佐々木は売り出し方に引っ掛かっているのではなく、うまく時代の波に乗れるのか、ファンがそれを受け入れてくれるのか、自身のプランの中核を不安視していそうである。
それは聖南も同じだ。
プランそのものには絶対の自信がある。
すべての歯車が噛み合えば、おそらく聖南の思惑通りになる。
とはいえ少しでも準備を怠れば、何一つ成功しないという恐ろしい結果を招く危険もある。
それは葉璃が抱いた不安などよりも遥かに大きなもので、何もかも悪い方へ事態は転び、同時にプラン発案者である聖南に〝責任〟が生じるのだ。
聖南が一番憂慮しているのは、自身がそれを被る事よりも、関わってくれる皆が不必要に叩かれる事。
世の流れを見ていると、ほんの些細な事でも、目に付くたった一つの事で相手を必要以上に攻撃する、もしくは出来てしまう時代だ。

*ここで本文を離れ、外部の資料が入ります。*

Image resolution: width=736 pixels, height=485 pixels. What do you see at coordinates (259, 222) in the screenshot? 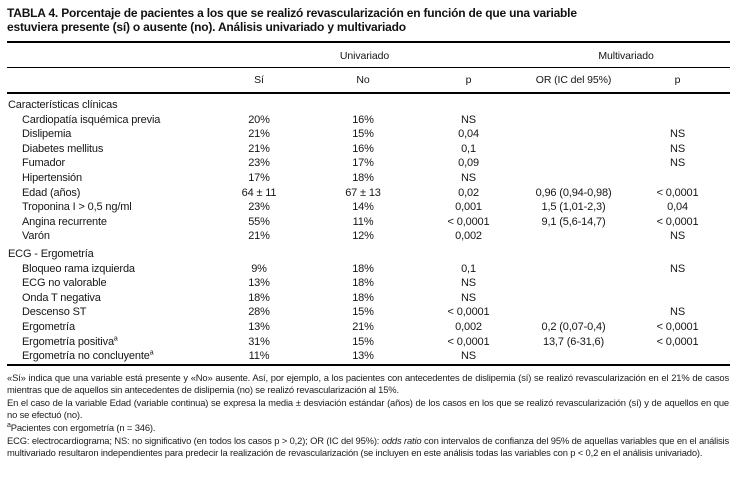
I see `cell-si: 55%` at bounding box center [259, 222].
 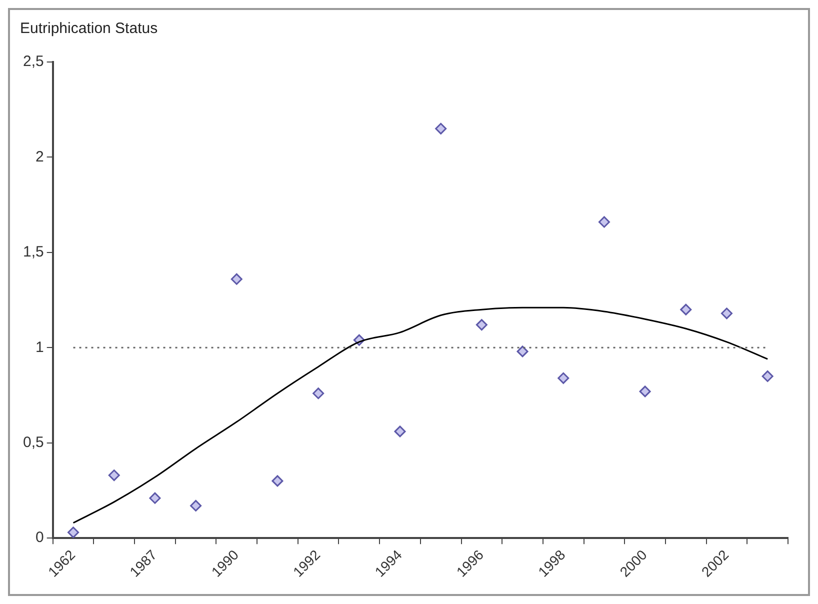 What do you see at coordinates (89, 29) in the screenshot?
I see `chart-title: Eutriphication Status` at bounding box center [89, 29].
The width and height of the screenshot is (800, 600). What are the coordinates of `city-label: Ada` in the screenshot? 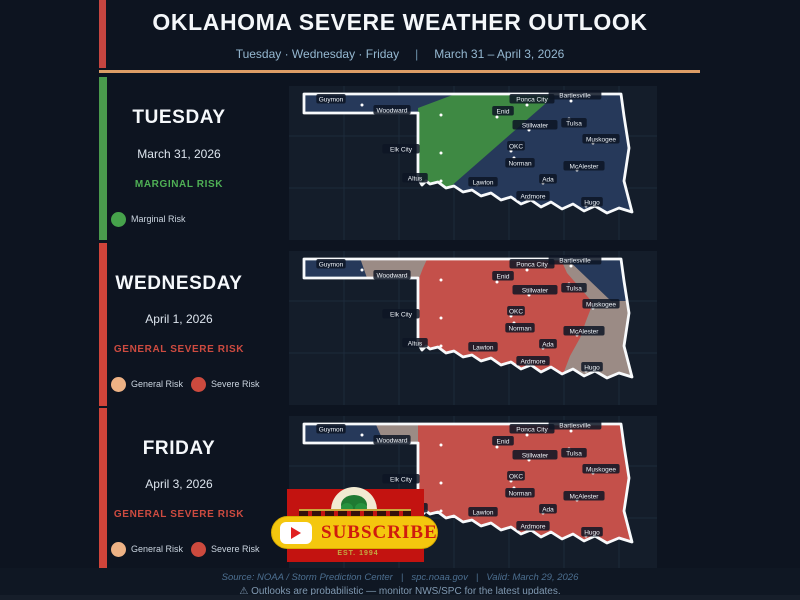 It's located at (548, 344).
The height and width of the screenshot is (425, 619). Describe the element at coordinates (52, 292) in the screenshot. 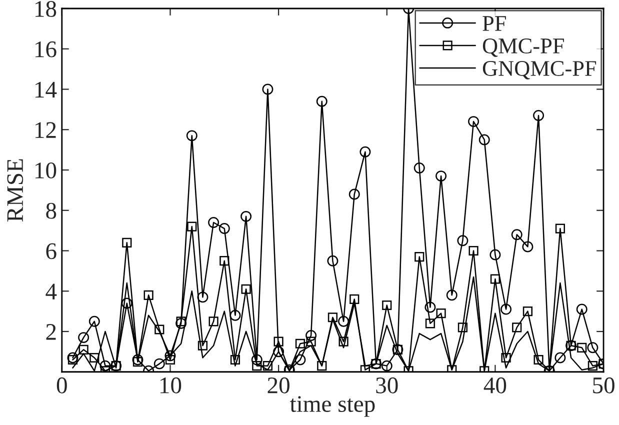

佐々木はもちろん、これからを見据えている聖南もその時代の波が重要であると考えるからこそ、利用するにあたって不安が残る。
まさにそれは、賭けに近いからだ。
「ちなみに曲とダンスはどうなんだ。四月頭からっつーともう上がってんだろ」
『曲はこれまでLilyに提供してくださっていたチームにお願いしました。そしてダンスなんですが……彼女たち自身が話し合って振り付けを考えました』
「へぇ! それ樹が提案したんだ?」
『はい。彼女たちに足りないのは、調和と、そして何よりお互いを知るための会話だと感じたもので』
「……さすが樹だ。よく見てんな。まぁでも……大変だったろ」
『それはもう……。何度セナさんを恨んだ事か』
「面倒事押し付けやがってーってか」
『はい』
葉璃によると、Lily内では三つの派閥のようなものがあり、発言権はそのうちの一つに限られていたそうだ。

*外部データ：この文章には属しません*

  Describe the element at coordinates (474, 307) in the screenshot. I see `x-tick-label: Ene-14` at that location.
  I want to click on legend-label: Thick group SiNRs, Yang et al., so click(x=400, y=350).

主に葉璃に冷たくあたっていたのもその者達で、マネージャーの足立ですら手を焼いていたように見えた。
見て見ぬフリをしていたメンバー等に至っては、はじめは自己紹介すら無くなかなか名前を覚えられなかったと、珍しく葉璃が苦笑いしていたのを思い出す。
そんなメンツをまとめるのは、それはそれは骨が折れたに違いない。否、現在進行系で心中では聖南に恨み節を吐いているかもしれない。
あの佐々木がそんな本音を聖南に吐露するとはよほどの事なのだが、『もう一度Lilyを第一線に……』と、他でもない佐々木が志高い発言をした事で、やはり彼に託して正解だったと思った。

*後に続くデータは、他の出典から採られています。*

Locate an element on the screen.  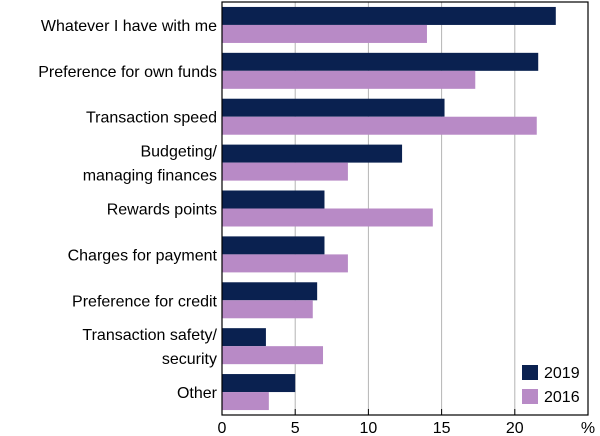
category-label-line: Charges for payment is located at coordinates (143, 256).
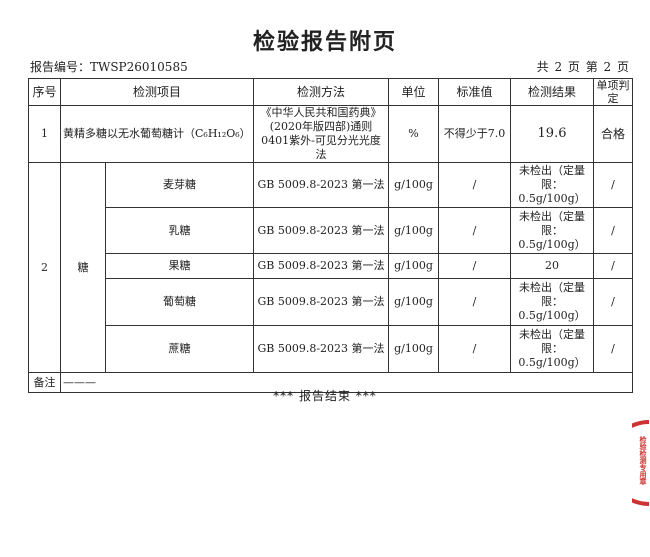 This screenshot has width=650, height=557. I want to click on cell-item: 麦芽糖, so click(180, 185).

『それで、葉璃は元気にしていますか? 出演番組は欠かさず観ていますが、オフではまったく会えていないもので』
「元気だよ。てかスケジュール合えばになるんだけど、葉璃連れてそっち行こうと思ってんだよ」
『いつですか? 今日? 明日?』
「そんな近々じゃねぇよ」
『……糠喜びさせないでくださいよ』
「樹に会わせに行くんじゃねぇからな? 新曲の振付け教えてもらわねぇと、特番で揃えらんねぇだろ」
『だからまだバズると決まったわけじゃ……』
「Lilyだったらイケる。樹の考えそのまま進めりゃいい。誰がケチ付けようが、樹のプランを押し通せよ」
『まったく……簡単に言いますね』
あくまでも弱腰な態度の佐々木だが、聖南には不敵な笑みを浮かべているようにしか思えなかった。
元々Lilyは、歌唱力にもパフォーマンス力にも定評があり、派手めのメイクは奇抜で衣装にもかなり拘っていて華があった。
メンバー間にアイドルとして続けられないほどの亀裂が入らなければ、あと数年は安泰だったであろう実力派だ。
しかしながら、〝ヒナタ〟含め昨年の様々な件が無ければ事務所内の悪事を暴けず、誰にも手を差し伸べてもらえずに共倒れになっていた可能性がある。
その点を鑑みても、偶然にしろ葉璃の功績はかなり大きい。
広いステージで何万人もの観客を前にパフォーマンスし、これまでを称えるに値すると改めて思う。